Most of the wildlife at Dunbar Cave State Park has lived near the water's edge of Swan Lake; however, there has been one fish thriving beneath the surface: thousands of minnows.
"Ten thousand is all I had money for. You got to start somewhere, and that's where we decided to start," Park Ranger Allen Fenoseff said.
Fenoseff has managed the park. Like many this time of year, mosquitoes and the viruses they can carry have been on his mind.
"Hearing everything on the news, I'd much rather put minnows in the lake than go with a chemical type of spray or anything like that, try to keep it natural. The state park policy is go green when possible," he said.
Minnows will not only provide a food source for future fish, but they'll also feed on mosquito larva. It may be a bit unconventional, but so far it seems to be working.
"Actually I haven't now that you mentioned it, I haven't been bit yet," said park goer, Shelia Magno.
"There's not a lot of mosquitoes on our park, at least I haven't known any way," said Fenoseff.
Minnows likely aren't the only wildlife to take credit for that. Inside Dunbar Cave bats thrive, but during the day, rangers and park goers look to another flying animal for insect repellent.
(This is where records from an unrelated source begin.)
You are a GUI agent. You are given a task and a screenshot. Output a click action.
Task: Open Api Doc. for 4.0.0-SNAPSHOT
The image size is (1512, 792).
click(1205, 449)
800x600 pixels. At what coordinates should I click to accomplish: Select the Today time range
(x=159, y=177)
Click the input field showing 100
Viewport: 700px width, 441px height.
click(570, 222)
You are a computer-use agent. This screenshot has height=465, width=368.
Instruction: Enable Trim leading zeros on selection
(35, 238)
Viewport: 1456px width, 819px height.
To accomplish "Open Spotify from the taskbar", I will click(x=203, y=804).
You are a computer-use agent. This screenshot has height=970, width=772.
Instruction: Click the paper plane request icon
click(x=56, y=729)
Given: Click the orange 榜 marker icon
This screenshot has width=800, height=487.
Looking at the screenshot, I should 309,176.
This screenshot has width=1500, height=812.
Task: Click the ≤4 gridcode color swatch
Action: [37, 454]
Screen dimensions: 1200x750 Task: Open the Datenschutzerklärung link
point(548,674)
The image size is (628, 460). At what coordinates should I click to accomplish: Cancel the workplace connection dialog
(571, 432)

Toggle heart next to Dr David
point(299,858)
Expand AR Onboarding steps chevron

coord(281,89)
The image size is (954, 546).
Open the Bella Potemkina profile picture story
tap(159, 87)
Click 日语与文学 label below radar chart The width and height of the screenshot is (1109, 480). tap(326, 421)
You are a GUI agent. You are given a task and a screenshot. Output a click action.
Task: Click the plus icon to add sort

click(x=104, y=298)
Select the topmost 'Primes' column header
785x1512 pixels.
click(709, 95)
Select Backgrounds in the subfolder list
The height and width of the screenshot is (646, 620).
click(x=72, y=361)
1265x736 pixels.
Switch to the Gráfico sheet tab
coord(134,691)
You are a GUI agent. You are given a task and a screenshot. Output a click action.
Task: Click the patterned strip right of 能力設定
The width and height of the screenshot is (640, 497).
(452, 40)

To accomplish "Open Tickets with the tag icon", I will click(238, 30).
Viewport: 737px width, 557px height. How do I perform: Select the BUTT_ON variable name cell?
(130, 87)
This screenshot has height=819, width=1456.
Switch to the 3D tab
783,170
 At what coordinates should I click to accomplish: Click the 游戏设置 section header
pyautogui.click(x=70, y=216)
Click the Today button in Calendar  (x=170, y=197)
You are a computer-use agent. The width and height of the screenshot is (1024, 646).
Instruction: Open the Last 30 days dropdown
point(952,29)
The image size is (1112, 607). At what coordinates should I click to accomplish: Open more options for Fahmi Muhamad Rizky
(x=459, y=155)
"Put purple martin houses on our park, brings in purple martins which eat mosquitos. We have barn swallows. We put humming bird feeders in the park recently to bring in humming birds, which also need insects to live," Fenoseff said.
The City of Clarksville has also been looking to wildlife to help eliminate the mosquito population. On the Greenway Trails, the city has installed bat boxes.
"As always, the safety and health of our citizens is our number one priority,” said Clarksville Mayor Kim McMillan. “We also have hundreds of City employees who work outdoors and we want to be sure they are taking precautions to be safe at work.”